Note that while it is true that if you have non-overlapping 95% confidence intervals then you will have a statistically significant difference between groups (P<0.05), the opposite is not always true. You can still have a statistically significant difference between groups with some degree of overlap in the 95% confidence intervals. Also note that sometimes 2SEM is used in place of 95%confidence intervals. If you compare the formulas for 2SEM and 95% CI's you will see that they are almost, but not perfectly, equivalent.

What is it?
95% confidence intervals are placed above and below the sample mean and have the value of 1.96 times the standard deviation divided by the sample size.

That 1.96 value is determined by your cutoff for statistical significance (alpha level). With a 0.05 cutoff the value is 1.96.

Box and Whisker

What does it tell you?
Box and Whisker plot visually summarizes the overall shape and spread of the data. It clearly highlights the median and shows where the middle 50% of the data are.

The box itself shows exactly where the middle 50% of the data are. This is often referred to as the interquartile range (IQR) and it goes from the 25th percentile (quartile 1) to the 75th percentile (quartile 3). The line that divides the box into two parts is the median value in the data. The whiskers above and below the box can show a few different things. The default in DataClassroom is to have the whiskers show the full range from the highest value to the lowest value in the data. If you choose to show outliers, then the whiskers will show either (depending on your choice) a value of 1.5 times the interquartile range (IQR) or two standard deviations above and below the mean.
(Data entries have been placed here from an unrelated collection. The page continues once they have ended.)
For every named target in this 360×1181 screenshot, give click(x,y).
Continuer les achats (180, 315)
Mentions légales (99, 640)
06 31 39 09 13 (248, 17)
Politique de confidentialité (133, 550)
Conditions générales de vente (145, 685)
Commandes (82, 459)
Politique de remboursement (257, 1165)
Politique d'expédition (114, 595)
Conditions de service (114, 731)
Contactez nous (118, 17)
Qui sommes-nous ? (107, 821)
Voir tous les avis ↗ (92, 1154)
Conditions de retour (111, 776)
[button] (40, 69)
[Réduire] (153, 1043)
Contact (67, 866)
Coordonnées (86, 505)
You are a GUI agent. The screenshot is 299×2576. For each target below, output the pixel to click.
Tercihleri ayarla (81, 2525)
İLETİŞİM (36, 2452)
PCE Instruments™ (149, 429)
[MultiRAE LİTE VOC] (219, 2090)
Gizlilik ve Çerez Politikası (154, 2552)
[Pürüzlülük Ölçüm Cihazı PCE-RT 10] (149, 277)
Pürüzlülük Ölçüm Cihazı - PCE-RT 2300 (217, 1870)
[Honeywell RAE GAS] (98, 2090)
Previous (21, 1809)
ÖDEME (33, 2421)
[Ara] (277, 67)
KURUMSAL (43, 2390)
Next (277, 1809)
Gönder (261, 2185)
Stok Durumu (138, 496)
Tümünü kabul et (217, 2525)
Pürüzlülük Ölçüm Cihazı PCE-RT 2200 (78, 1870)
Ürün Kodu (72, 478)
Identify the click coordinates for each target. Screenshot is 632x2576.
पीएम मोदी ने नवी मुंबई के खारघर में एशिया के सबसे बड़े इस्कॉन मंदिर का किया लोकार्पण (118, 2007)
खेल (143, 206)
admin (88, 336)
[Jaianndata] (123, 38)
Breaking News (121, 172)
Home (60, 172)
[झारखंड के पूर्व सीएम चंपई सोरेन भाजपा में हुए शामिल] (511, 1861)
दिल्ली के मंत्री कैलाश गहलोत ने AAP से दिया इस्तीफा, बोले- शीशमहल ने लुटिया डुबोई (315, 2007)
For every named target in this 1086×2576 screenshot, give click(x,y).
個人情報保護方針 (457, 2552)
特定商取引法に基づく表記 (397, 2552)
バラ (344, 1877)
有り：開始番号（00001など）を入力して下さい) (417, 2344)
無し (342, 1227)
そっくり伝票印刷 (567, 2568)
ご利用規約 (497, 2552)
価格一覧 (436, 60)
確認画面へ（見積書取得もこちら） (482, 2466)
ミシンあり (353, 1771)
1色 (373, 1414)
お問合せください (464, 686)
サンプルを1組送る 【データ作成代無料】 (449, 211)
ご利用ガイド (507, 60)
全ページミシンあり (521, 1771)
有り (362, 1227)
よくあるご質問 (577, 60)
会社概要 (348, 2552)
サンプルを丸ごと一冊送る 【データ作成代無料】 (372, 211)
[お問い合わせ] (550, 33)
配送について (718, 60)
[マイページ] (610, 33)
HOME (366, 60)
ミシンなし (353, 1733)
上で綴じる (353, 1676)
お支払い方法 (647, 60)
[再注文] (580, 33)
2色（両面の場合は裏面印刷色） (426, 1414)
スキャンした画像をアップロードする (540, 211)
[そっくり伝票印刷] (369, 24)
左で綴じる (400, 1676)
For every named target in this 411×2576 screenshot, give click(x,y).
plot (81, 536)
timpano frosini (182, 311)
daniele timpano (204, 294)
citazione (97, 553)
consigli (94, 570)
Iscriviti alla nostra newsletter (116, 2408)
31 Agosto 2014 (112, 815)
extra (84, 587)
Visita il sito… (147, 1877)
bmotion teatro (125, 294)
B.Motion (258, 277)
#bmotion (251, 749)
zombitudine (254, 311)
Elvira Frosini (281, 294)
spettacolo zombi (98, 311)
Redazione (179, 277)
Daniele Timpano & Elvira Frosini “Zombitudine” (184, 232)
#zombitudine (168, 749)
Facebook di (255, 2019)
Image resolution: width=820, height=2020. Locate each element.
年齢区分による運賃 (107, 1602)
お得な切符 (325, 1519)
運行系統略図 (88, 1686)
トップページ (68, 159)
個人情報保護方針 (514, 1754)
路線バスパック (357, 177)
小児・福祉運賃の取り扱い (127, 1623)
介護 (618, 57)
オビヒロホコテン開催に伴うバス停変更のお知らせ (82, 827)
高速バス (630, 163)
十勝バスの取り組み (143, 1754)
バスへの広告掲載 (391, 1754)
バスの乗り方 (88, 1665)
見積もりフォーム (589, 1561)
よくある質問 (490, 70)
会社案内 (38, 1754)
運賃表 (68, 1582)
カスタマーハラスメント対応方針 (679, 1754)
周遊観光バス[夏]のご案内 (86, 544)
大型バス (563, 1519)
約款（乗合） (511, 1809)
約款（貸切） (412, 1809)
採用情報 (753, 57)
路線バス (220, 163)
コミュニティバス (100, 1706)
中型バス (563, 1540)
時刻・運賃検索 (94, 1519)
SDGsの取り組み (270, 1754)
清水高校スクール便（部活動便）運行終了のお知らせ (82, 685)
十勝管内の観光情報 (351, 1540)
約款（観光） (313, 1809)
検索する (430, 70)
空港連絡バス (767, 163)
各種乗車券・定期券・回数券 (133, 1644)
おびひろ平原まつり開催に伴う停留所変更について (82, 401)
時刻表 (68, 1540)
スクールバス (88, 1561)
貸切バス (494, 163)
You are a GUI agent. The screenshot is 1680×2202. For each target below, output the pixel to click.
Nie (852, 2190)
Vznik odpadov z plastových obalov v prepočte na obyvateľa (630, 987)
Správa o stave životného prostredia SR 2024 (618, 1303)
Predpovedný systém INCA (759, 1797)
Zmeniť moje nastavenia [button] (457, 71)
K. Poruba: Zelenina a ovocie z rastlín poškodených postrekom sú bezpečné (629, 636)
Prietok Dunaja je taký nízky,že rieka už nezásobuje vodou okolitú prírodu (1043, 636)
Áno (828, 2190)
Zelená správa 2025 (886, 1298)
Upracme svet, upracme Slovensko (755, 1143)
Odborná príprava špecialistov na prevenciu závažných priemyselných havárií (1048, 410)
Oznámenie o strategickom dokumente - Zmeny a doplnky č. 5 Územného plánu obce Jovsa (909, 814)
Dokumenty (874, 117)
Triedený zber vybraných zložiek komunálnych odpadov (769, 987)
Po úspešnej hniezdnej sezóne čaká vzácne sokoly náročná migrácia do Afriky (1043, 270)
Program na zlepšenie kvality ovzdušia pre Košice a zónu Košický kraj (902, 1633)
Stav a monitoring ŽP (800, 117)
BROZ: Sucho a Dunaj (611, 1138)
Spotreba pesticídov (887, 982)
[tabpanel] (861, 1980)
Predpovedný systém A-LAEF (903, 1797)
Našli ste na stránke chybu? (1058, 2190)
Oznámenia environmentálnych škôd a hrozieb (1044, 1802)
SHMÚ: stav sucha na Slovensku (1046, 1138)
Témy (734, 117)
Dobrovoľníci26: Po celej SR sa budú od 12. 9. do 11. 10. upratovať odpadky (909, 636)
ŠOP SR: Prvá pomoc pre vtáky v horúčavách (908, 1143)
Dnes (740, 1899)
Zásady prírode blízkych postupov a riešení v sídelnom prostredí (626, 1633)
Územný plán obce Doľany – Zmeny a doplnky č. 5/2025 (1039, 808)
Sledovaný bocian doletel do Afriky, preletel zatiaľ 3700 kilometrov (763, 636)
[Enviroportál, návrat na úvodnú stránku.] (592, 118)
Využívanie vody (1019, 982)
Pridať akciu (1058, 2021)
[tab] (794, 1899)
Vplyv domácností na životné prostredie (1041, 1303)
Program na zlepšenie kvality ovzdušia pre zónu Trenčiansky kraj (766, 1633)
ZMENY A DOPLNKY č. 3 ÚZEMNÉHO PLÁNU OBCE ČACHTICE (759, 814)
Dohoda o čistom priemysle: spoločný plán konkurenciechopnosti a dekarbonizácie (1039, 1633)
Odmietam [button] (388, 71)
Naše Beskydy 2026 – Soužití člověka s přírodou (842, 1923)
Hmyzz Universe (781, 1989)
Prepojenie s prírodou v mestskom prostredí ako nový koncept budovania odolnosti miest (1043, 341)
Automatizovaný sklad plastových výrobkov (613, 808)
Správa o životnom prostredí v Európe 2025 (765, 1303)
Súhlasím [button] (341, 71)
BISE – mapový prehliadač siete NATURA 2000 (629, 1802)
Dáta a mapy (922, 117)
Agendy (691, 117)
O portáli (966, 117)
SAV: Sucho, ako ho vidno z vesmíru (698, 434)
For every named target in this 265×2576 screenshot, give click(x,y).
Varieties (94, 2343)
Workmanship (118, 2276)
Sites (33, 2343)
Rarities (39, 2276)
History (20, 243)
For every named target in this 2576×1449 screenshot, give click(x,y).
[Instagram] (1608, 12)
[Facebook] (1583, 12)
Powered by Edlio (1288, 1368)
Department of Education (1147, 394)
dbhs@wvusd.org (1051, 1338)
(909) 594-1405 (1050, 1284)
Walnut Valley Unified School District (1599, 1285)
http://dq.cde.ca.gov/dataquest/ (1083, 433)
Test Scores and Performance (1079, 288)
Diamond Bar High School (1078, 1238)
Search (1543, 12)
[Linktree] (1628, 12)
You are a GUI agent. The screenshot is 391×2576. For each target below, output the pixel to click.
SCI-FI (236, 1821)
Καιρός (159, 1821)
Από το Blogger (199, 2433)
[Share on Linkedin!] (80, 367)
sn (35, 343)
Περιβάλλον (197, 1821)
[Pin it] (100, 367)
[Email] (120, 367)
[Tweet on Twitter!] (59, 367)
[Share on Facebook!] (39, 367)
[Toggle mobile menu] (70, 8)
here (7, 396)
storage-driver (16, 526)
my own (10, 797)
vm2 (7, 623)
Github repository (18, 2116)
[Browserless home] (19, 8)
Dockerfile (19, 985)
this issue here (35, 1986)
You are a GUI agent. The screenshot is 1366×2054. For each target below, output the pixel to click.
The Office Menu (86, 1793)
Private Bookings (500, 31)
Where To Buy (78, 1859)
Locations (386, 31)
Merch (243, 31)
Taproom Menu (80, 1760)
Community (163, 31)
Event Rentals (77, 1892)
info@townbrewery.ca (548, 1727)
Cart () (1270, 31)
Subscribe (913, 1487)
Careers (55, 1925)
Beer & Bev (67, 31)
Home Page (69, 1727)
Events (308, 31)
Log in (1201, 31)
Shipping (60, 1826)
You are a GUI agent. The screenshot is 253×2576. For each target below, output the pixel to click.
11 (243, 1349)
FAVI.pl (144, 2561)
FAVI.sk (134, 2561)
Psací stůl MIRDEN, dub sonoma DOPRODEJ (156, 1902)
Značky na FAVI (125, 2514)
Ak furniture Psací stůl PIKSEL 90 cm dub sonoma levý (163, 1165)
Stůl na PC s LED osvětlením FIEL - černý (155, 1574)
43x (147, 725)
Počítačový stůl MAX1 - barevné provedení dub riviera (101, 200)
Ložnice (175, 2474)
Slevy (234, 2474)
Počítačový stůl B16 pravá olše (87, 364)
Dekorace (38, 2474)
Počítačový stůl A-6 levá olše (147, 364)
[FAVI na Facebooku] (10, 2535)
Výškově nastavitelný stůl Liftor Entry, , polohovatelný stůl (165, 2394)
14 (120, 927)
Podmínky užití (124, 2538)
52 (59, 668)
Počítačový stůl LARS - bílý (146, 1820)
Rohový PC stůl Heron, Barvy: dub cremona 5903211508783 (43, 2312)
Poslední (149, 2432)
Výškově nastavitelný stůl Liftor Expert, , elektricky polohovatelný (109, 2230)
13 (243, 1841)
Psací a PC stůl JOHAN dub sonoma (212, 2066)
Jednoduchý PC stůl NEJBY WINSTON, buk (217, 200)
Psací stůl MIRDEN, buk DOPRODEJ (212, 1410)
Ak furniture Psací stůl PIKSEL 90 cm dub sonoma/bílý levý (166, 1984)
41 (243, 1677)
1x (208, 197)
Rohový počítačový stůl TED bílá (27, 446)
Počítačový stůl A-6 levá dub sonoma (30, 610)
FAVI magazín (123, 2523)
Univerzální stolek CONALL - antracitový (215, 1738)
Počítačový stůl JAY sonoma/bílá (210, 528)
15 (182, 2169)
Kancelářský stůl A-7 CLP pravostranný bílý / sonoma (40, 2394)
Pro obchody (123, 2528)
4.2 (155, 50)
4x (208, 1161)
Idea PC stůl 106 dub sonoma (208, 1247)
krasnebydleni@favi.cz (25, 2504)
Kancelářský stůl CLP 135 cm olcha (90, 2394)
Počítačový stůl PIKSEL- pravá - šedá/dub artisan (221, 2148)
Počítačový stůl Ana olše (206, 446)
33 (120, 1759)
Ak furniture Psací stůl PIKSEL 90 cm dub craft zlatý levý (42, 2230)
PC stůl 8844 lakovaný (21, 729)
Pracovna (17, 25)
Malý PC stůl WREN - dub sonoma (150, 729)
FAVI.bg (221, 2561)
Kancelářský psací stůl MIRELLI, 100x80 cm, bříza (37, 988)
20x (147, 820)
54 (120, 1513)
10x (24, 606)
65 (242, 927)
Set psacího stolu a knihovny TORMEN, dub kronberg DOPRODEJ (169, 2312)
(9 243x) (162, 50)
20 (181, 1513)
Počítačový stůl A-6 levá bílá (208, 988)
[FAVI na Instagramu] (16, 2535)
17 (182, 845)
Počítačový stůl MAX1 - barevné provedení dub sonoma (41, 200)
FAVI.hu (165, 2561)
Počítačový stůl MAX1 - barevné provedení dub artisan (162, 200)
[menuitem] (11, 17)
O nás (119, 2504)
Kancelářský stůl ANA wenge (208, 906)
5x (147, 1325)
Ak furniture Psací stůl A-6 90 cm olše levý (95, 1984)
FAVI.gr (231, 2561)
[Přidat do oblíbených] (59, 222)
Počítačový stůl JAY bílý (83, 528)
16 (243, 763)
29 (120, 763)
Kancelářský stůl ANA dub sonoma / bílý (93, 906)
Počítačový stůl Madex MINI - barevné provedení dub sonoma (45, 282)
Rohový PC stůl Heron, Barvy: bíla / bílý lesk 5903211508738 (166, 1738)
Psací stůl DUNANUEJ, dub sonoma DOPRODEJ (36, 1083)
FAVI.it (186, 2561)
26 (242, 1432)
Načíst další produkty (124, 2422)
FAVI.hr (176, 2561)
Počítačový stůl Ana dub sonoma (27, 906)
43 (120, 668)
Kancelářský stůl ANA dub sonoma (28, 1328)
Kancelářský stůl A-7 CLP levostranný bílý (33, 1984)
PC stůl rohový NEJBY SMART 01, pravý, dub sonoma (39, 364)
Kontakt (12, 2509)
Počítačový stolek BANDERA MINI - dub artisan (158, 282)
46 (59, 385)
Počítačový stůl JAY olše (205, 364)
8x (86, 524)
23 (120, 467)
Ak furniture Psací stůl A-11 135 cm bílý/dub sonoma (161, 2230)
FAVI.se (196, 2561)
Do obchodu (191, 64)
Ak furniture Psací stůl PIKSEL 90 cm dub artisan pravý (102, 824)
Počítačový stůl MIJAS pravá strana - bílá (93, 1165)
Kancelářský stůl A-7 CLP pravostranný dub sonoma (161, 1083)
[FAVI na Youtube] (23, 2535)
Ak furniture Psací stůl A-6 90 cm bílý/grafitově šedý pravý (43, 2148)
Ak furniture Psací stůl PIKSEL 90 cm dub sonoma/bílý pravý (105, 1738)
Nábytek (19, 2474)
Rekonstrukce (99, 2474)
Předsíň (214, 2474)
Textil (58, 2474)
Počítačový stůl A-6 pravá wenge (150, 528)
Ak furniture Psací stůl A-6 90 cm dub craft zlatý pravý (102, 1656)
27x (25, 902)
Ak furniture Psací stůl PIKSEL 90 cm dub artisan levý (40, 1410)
This is helpful when ... you want to display a measure of central tendency for data that are not normally distributed.

In those cases the mean is not a good estimate of the middle of the data and a visualization that highlights the median and tells you something about the shape of the data, like the box and whiskers, is a better choice.

What is it?
The line in the middle is the median. The box is the middle 50% of the data and the whiskers are (usually) showing the highest and lowest values. Sometimes the whiskers show something else like 1.5 times the IQR.

The median is not a calculation of the average (mean) of data, but rather if all data is sorted in order, it is the middle value. If there is an even number of data points, then the median is the calculated average between the two most middle values of data. The 25th and 75th percentiles make up the upper and lower edges of the box. They are the medians of the upper and lower halves of the data.

Median Line

What does it tell you?
The median line tells you exactly where the middle value in your data is.

This is helpful when ... you simply want to highlight the median value itself and not the overall shape or spread of the data. It is great for emphasizing a comparison between two groups when the data are not normally distributed.

What is it?

The median is the middle value of your data.

This is not a calculation of the average (mean) of data, but rather if all data is sorted in order, it is the middle value. If there is an even number of data points, then the median is the calculated average between the two most middle values of data.